Applying Data Science for Anomaly and Change Point Detection 20 Sep 2018

What do we mean when we say that we are trying to find anomalies in a data set? What are anomalies? How can we define a point in the data starting with the behavior of the data is becoming anomalous? Those are the questions that we are going to try to answer in this introductory article about anomaly detection and with the help of a running example using network data we are going to devise a couple of very simple algorithms for anomaly detection.

What are anomalies?

Anomaly detection refers to the problem of finding patterns in data that are not aligned with the expected behavior. We are looking for outliers, exceptions or discordant observations that when we are viewing the entire set of data look out of place.

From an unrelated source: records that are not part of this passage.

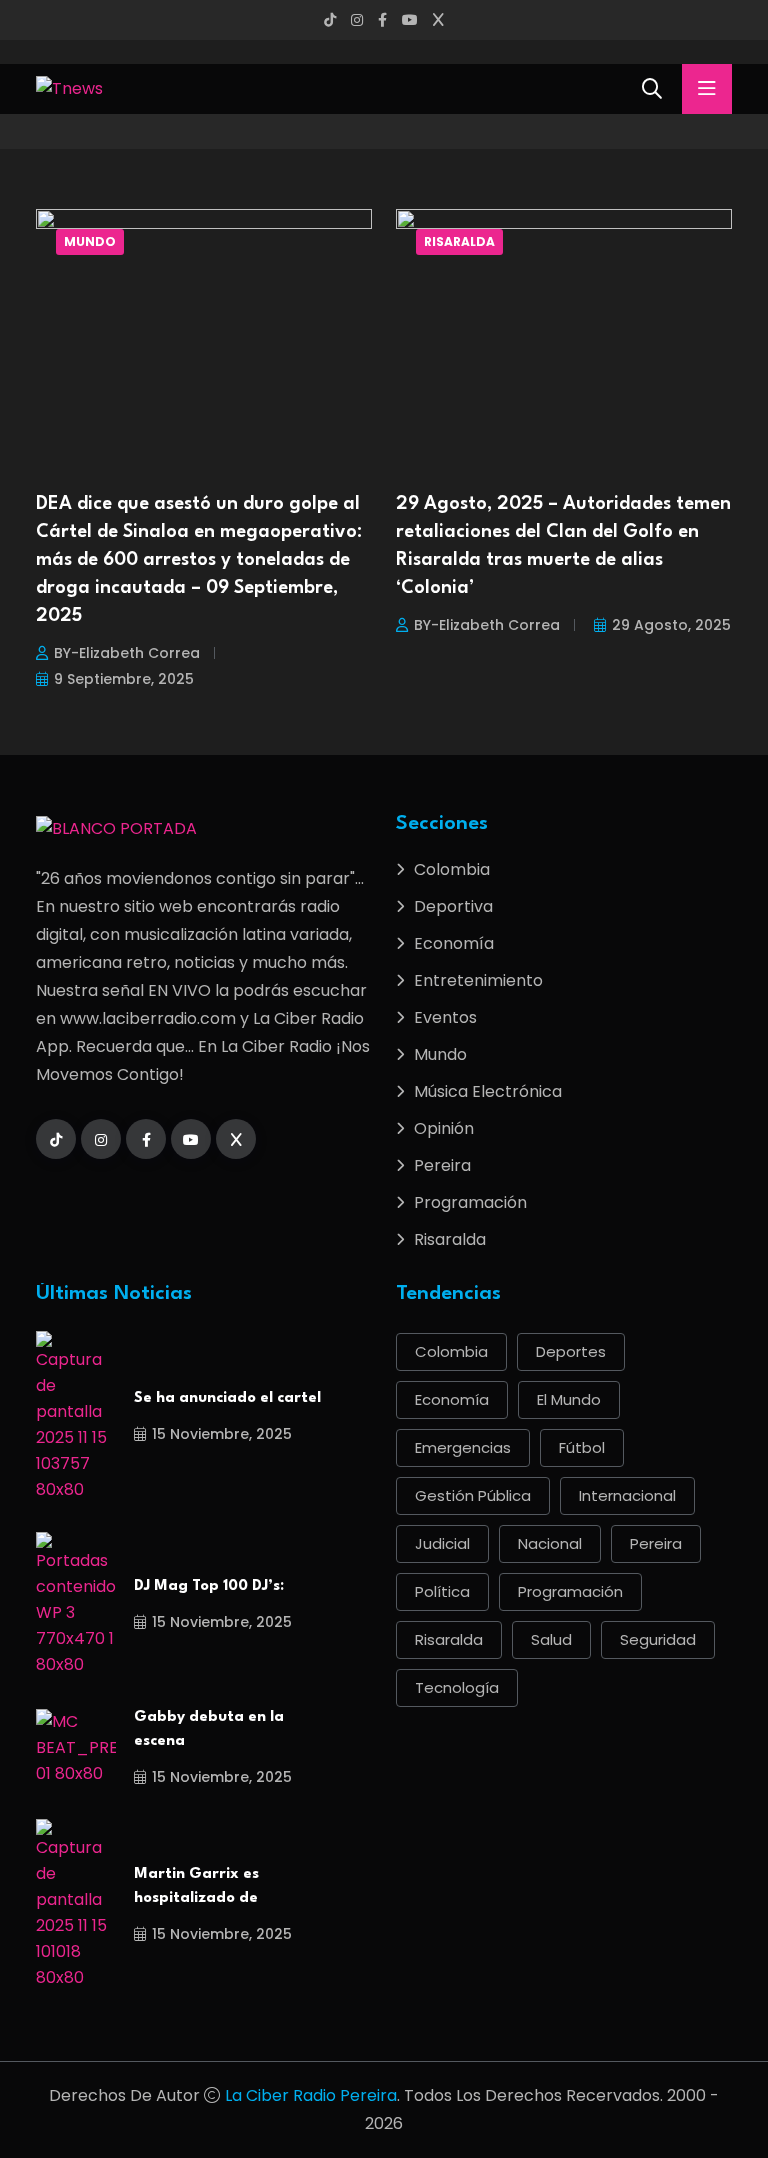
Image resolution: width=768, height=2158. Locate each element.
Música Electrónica (488, 1091)
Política (442, 1591)
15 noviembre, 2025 (222, 1434)
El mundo (569, 1399)
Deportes (571, 1351)
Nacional (550, 1543)
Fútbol (582, 1447)
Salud (551, 1639)
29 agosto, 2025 (671, 625)
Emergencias (463, 1447)
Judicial (442, 1543)
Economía (454, 943)
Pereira (442, 1165)
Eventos (445, 1017)
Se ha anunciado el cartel (227, 1398)
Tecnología (457, 1687)
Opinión (444, 1128)
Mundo (90, 241)
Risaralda (459, 241)
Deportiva (453, 906)
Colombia (452, 869)
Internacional (627, 1495)
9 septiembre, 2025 (124, 679)
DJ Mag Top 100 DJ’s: (209, 1586)
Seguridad (658, 1639)
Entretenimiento (478, 980)
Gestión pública (473, 1495)
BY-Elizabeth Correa (127, 653)
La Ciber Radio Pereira (311, 2095)
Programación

Anomalies are patterns in the data that do not conform to a well-defined notion of normal behavior. In Figure 1 we can observe a series of two dimensional points that are being categorized in a couple of regions that form two clusters C1 and C2 . The points that are far away from those regions, like O1 and O2 are considered outliers since they do not align to the normal region.

Figure 1. Representation of normal and anomalous region in a data set


Anomalies can be broadly categorized as: point anomalies - when a single instance of data is anomalous if it’s too far off from the rest, like O1 and O2 from Figure 1. Point anomalies can be used to detect credit card fraud based on amount spent. Contextual anomalies where the abnormality is context specific, those are very common in time-series data: anomalies in network traffic patterns - based on the throughput a network has at some point in comparison to an usual, it might be usual that there is a high traffic during the early morning in USA and a slow down during the lunch hours but not vice-versa. Collective anomalies are the type of anomalies that are being detected with the use of a set of data instances. For example on a Linux machine the following events might appear: http-web, buffer-overflow, http-web, http-web, smtp-mail, ftp, http-web, ssh, smtp-mail, http-web, ssh, buffer-overflow, ftp, http-web, ftp, smtp-mail,http-web … the events in bold are not an anomaly taken individually but in taken in the collectively with the ftp_transfer event might signal a potential cyber-attack, someone exploited a buffer overflow vulnerability and is now copying data from a remote machine to the local host.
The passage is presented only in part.